Announcing Apache Sedona 1.4 – A Giant Leap in Geospatial Processing
Hello Apache Sedona community, We’re exhilarated to share the launch of Apache Sedona 1.4 (https://sedona.apache.org/1.4.1/), encompassing both 1.4.0 and 1.4.1 versions, signifying a transformative stage in geospatial analytics. These successive versions introduce an array of striking new features, major enhancements, and indispensable bug fixes. Top-Notch Highlights Here are the standout features spanning across these two […]
TABLE OF CONTENTS
Hello Apache Sedona community,
We’re exhilarated to share the launch of Apache Sedona 1.4 (https://sedona.apache.org/1.4.1/), encompassing both 1.4.0 and 1.4.1 versions, signifying a transformative stage in geospatial analytics. These successive versions introduce an array of striking new features, major enhancements, and indispensable bug fixes.
Top-Notch Highlights
Here are the standout features spanning across these two versions:
- Use SedonaContext as a unified entry point (SEDONA-287): This allows you to use the same method to initialize your Sedona environment in different computation engines without tedious configuration.

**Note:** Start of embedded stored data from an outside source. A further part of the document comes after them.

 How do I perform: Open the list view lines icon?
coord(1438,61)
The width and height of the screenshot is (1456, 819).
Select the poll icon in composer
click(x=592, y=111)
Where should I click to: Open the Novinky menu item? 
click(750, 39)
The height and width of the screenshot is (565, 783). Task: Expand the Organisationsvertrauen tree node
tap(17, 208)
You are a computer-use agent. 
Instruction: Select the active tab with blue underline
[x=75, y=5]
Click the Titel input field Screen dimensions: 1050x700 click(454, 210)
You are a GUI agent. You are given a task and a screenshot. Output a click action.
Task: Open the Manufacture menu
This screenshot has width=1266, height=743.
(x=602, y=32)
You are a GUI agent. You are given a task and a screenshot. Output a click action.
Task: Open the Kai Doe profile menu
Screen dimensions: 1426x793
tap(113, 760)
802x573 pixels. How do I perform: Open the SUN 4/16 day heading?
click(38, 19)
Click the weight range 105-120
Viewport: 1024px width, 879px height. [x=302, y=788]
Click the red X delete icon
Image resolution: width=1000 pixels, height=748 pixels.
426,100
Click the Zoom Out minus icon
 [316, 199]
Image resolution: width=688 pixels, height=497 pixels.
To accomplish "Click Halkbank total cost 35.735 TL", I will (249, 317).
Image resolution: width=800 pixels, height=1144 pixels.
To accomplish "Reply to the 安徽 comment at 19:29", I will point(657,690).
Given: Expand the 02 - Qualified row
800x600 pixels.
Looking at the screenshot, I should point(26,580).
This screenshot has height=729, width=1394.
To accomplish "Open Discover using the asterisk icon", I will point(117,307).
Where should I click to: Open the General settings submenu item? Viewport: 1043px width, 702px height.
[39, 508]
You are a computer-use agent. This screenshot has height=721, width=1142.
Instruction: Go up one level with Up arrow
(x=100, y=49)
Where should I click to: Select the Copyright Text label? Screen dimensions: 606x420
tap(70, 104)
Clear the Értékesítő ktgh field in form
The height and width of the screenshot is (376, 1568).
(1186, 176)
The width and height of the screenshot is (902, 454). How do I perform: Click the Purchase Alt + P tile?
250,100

- Geodesic/Geography Functions Support (SEDONA-281, SEDONA-286): This functionality adds a whole new dimension to your geospatial data processing, enabling more accurate computations over geographical data.
- Redesigned end-to-end raster ETL pipeline (SEDONA-251, SEDONA-269, SEDONA-292): Apache Sedona 1.4 includes new raster readers / writers, raster type, and many essential raster functions, paving the way for streamlined handling of vast volumes of geospatial data.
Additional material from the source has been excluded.